As the two women reminisce, visitors pass through the library. Brothers James and Ed Reini, who attended Kaiser in the late 1980s and early 1990s, pore over a table of yearbooks that Miglio brought in from home for the event.
“It’s changed a lot,” Ed Reini jokes. “They have air conditioning now.”
At a table across from them, Kelly Ford looks at another display Miglio set up for the event.
“I left here in ’84,” Ford says. “I remember when my brothers and sisters came though, it was all trailers. The classes were held in trailers.”
Groups of people, who didn’t know each other moments before, reminisce together.
“My father used to be principal here,” says Sue Todd. “He would bring me here after school, when he had administrative work to do, and I would come in here, and this library, well, it kind of set things in motion for me. You know, it’s changed completely, but it’s still the same room. It still feels the same.”

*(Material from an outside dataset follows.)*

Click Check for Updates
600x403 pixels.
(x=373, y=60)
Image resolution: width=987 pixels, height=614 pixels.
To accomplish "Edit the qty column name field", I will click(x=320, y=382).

Todd, the assistant director at the library in neighboring Eastpointe, looks around
the room with a smile, taking it all in, before a group of women standing at the yearbook display call out that they’ve found a picture of her father.
At a table behind them, a father and his two young children flip through photo albums.
If each of the rooms at Kaiser had a theme for the event, the library’s would be history, the cafeteria’s would be celebration — that’s where a local boy scout troop present a flag to a descendant of the school’s namesake during a ceremony at noon — and the gym’s would be fun. Walking through the big double doors, kids entering the gym were greeted by an assortment of carnival-style games.
“The kids seem to be having a ball, playing,” said Char Van Marcke, a first-grade teacher in her 13th year at Kaiser. “We set up games for the children that are all fun and free. They love it. We have such a great spirit here. It’s so great to see the children playing and also the children who have grown up and come back to see us.”
Back in the library, photos of similar carnival games cover a poster on top of a bookshelf.
“We used to have mother-son night, father-daughter night, mother-daughter night, father-son night through the PTA,” Miglio says. “It was so much fun.”
A lot has changed throughout the years, but if one thing hasn’t changed, it’s the sense of pride that surrounds this 60-year-old community school.